The health metrics and activity 616 receives a continuous feed of physiological and behavioral data from all integrated health devices. The health metrics and activity 616 calculates attributes such as heart rate, body mass index, calories, height, sleep time, step count, weight, water intake, and respiratory rate and passes these into update BioFit score 624 and PanomiQ engine 626.

The BioFit score and profile 618 represent a composite metric of individual health and performance indicators based on device data, user inputs, and derived analytics. The BioFit score and profile 618 include endurance, speed, strength, power, injury resilience, metabolism, glycogen storage, muscle build capacity, maximum capacity, and recovery rate and form the core scoring basis updated via PanomiQ engine 626.

The performance traits 620 including endurance, speed, strength, power, injury resilience, metabolism, glycogen storage, muscle build capacity, maximum capacity, and recovery rate are dynamically updated from real-time metrics collected in health metrics and activity 616 and scored inside PanomiQ engine 626 to reflect physiological adaptation and health optimization levels.

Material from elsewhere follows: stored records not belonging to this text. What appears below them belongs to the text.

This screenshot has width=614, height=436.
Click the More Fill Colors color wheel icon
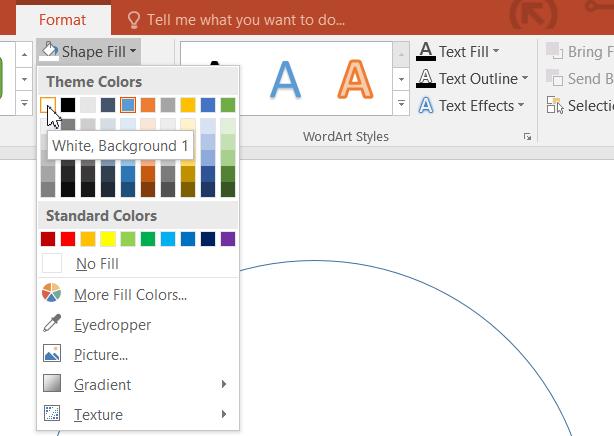coord(53,294)
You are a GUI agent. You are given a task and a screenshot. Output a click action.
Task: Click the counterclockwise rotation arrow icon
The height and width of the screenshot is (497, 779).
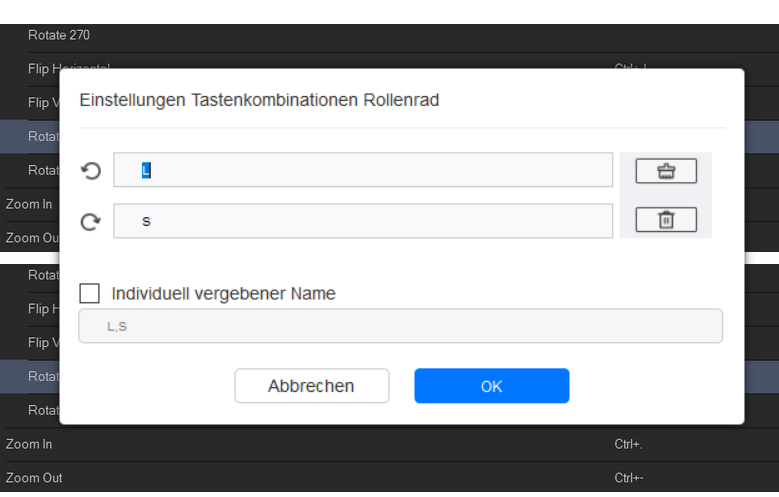91,171
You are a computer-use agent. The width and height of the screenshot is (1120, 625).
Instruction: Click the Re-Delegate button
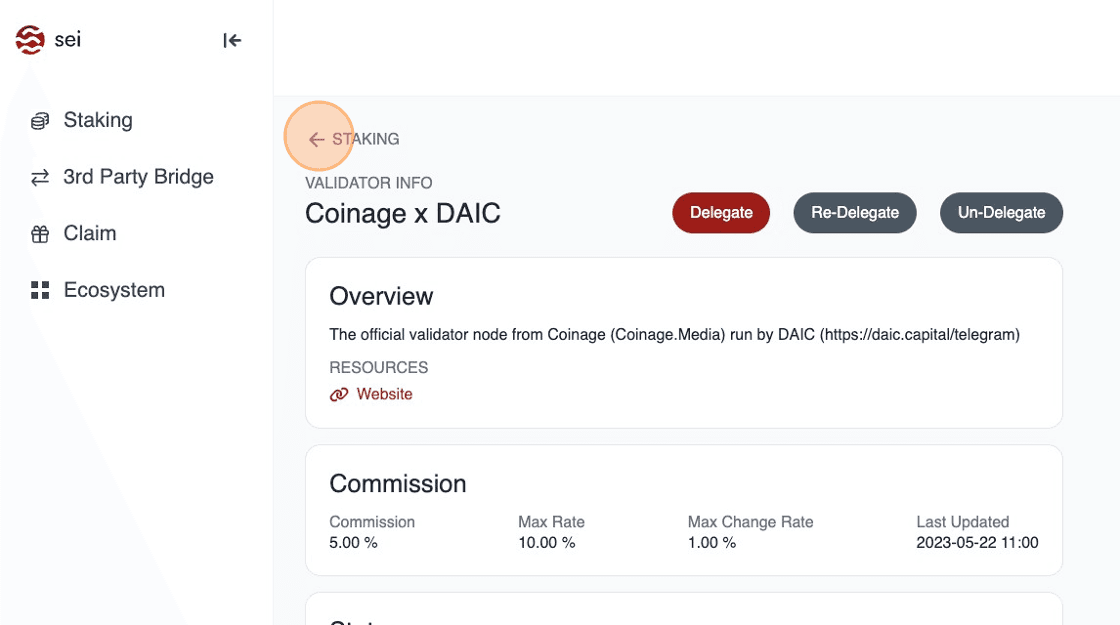tap(854, 213)
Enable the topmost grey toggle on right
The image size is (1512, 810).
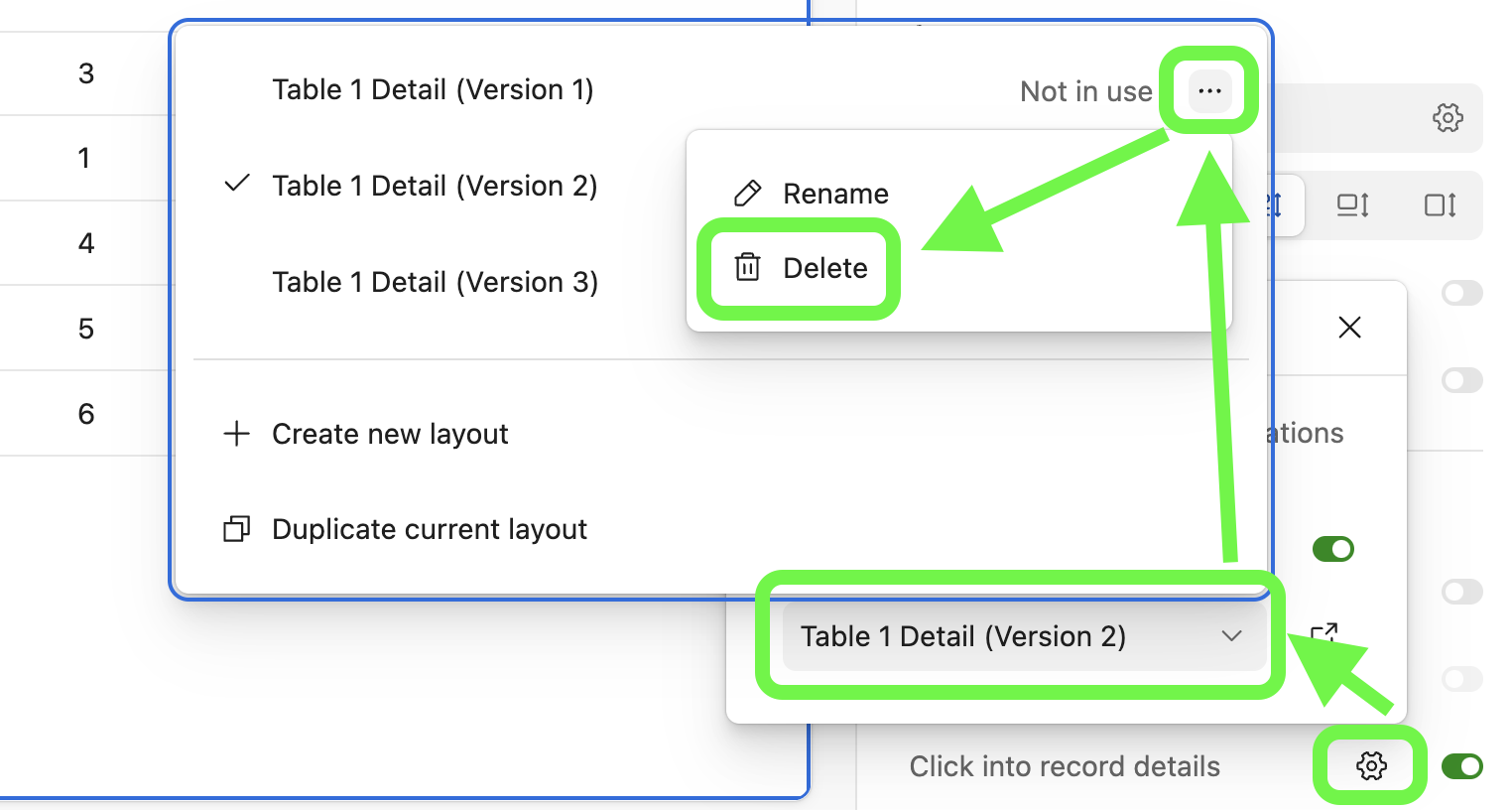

The physiological measurements 622 including heart rate, body mass index, calories, height, sleep time, step count, weight, water intake, and respiratory rate are aggregated from Fitbit 606, Apple Health 610, Google Fit 608, VO2 Master 612, and Oura Ring 614 and influence updates to the BioFit score and profile 618 processed in PanomiQ engine 626.

The update BioFit score 624 continuously recalculates and refreshes the BioFit score based on incoming metrics from health metrics and activity 616. The update BioFit score 624 feeds recalculated values into PanomiQ engine 626 and pushes updated recommendations and insights to the mobile app 602 through the communication network and device integration layer.

The PanomiQ engine 626 acts as the centralized artificial intelligence infrastructure that generates BioFit scores, learns from continuously acquired data, and executes recommendation algorithms. The PanomiQ engine 626 processes variable inputs from BioFit score and profile 618 and health metrics and activity 616 and pushes precision recommendations to the mobile app 602 and update BioFit score 624.

In a case that no conflict occurs, the embodiments in the present disclosure and the features in the embodiments may be mutually combined. The foregoing descriptions are merely specific implementations of the present disclosure, but are not intended to limit the protection scope of the present disclosure. Any variation or replacement readily figured out by a person skilled in the art within the technical scope disclosed in the present disclosure shall fall within the protection scope of the present disclosure. Therefore, the protection scope of the present disclosure shall be subject to the protection scope of the claims.

The foregoing descriptions of specific embodiments of the present technology have been presented for purposes of illustration and description. They are not intended to be exhaustive or to limit the present technology to the precise forms disclosed, and obviously many modifications and variations are possible in light of the above teaching. The embodiments were chosen and described in order to best explain the principles of the present technology and its practical application, to thereby enable others skilled in the art to best utilize the present technology and various embodiments with various modifications as are suited to the particular use contemplated. It is understood that various omissions and substitutions of equivalents are contemplated as circumstance may suggest or render expedient, but such are intended to cover the application or implementation without departing from the spirit or scope of the claims of the present technology.